Dubai; While Dubai-headquartered Kaloti Jewellery Group is at the centre of some international media reports over alleged laxness on its bullion sourcing processed, Dubai’s multibillion dollar gold trade itself has been caught in the crossfire over weak compliance requirements. This, market sources say, is “totally out of step” with reality.
In particular, the reports seem to suggest the supposed presence of “conflict area” gold washing up within Dubai’s bullion industry, and inclusive of refining, wholesale and retail operations. Plus, there is the impression tied to the reports about less than secure control mechanisms on the part of the Dubai Multi Commodities Centre (DMCC), the commodities hub and which is closely associated with the physical storage and the futures contracts on the metal.
“Dubai has had a regime of tough compliance requirements on “hallmarking” (which confirms the purity of the gold sold in the emirate), regular surprise checks of the trade to make sure consumers do not get duped in any way, and close monitoring of practices,” said Joy Alukkas, chairman of Joy Alukkas Group. “To overlook all of what Dubai has done to date for a transparent compliance programme and paint a distorted image of the trade just does not seem right.”
A top official at Kaloti — which has refining interests in the UAE and overseas apart from being a bullion trader — has given a point by point rebuttal on some of the issues raised by the media, principally UK’s ‘Guardian’ and Global Witness. (The reports were based on details provided by a former partner at the Ernst & Young Dubai office, which was appointed by Kaloti to do an audit on its supply processes.)
“In all of Ernst & Young’s reports and findings during the process, Kaloti was never found to be sourcing from conflict zones,” said Tarek Al Mdaka, managing director at Kaloti. “Any non-compliance during the initial audit stage was related to specific documentation anomalies, which were swiftly rectified, and not to any findings of conflict gold within the supply chain.”
“Kaloti did not cover up any compliance reporting nor did we alter any findings.”
The Kaloti statement also confirms that the initial phase of the auditing did point out “shortcomings” in some of the company’s process. However, “a corrective action plan” was submitted and a “remediation process” was launched immediately. This was done as per DMCC guidelines, Al Mdaka said.
“Kaloti has followed and adhered to the requirements of the audit and the DMCC Review Protocol at all stages, and both Kaloti Refinery and Kaloti Jewellery International, DMCC, remain fully compliant after the correction action plan.”
Market sources in Dubai’s gold trade say the timeline of when the auditing process was done is important. The E&Y audit at Kaloti took place in the late 2012/early 2013 — a period in which the message of responsible sourcing of bullion was only filtering down into the local marketplace and helmed by DMCC.

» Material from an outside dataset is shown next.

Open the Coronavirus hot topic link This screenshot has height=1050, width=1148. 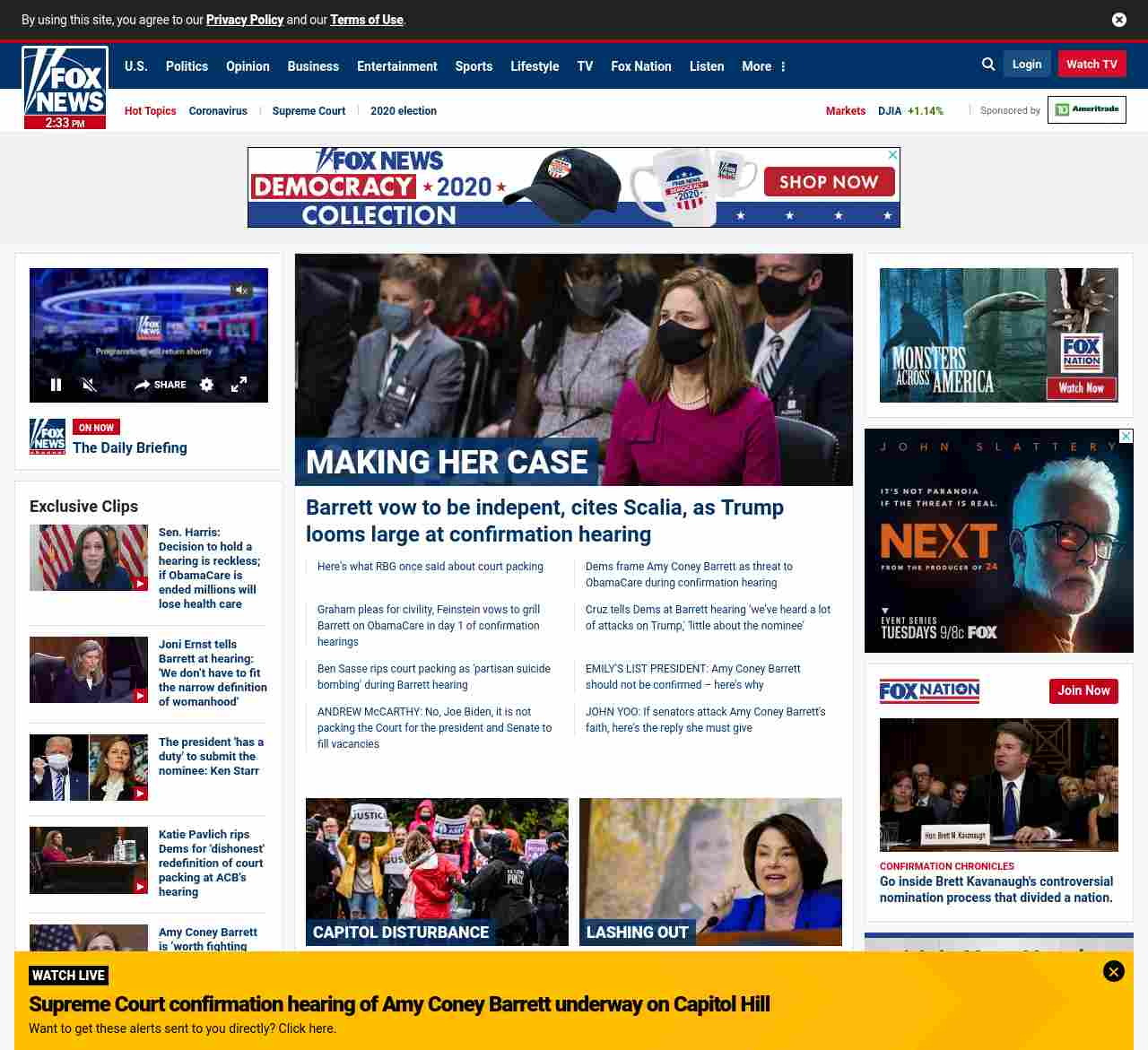pyautogui.click(x=218, y=111)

In fact, it was in November 2011 that the concept of ‘Responsible Sourcing’ was first sounded out to the trade at the City of Gold conference.

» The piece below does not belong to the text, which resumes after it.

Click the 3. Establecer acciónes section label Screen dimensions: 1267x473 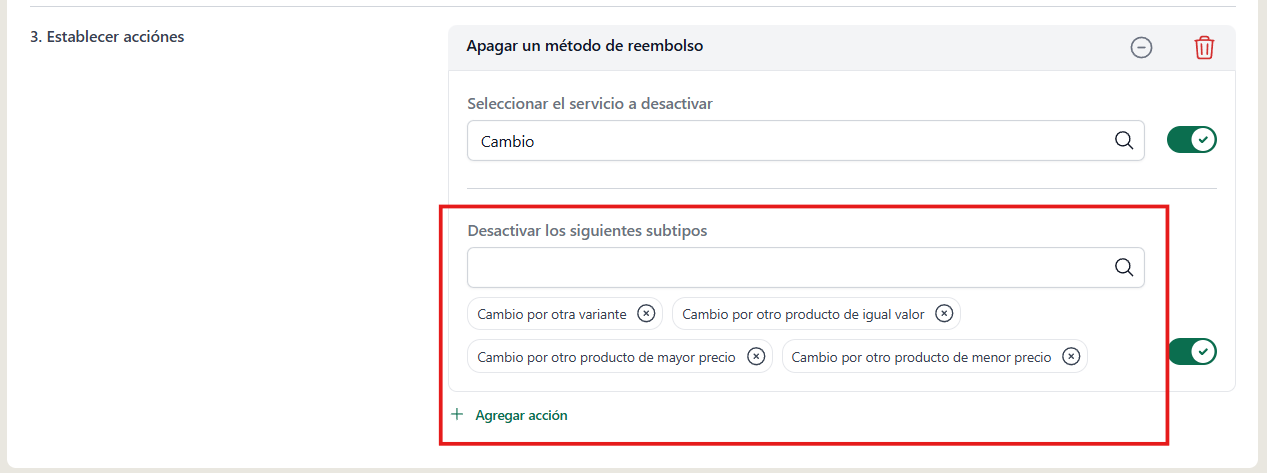pyautogui.click(x=107, y=37)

“This was the starting point, since then DMCC and Dubai Gold & Jewellery Group have taken the lead in ensuring that miners and traders follow the guidelines of the Organisation for Economic Development (OECD) and Responsible Jewellery Council (RJC) in souring precious metals,” said a spokesperson for Dubai Gold & Jewellery Group.
All refineries in the UAE are now following guidelines set by the Organisation of Economic Cooperation and Development (OECD). Also, jewellers are demanding proper documentation for all transactions of “dore” bars (conflict gold typically relates to such bars).
“On top of everything, is there even a single instance of a shopper buying gold in Dubai getting less than what he paid for? No would be the answer,” Alukkas added.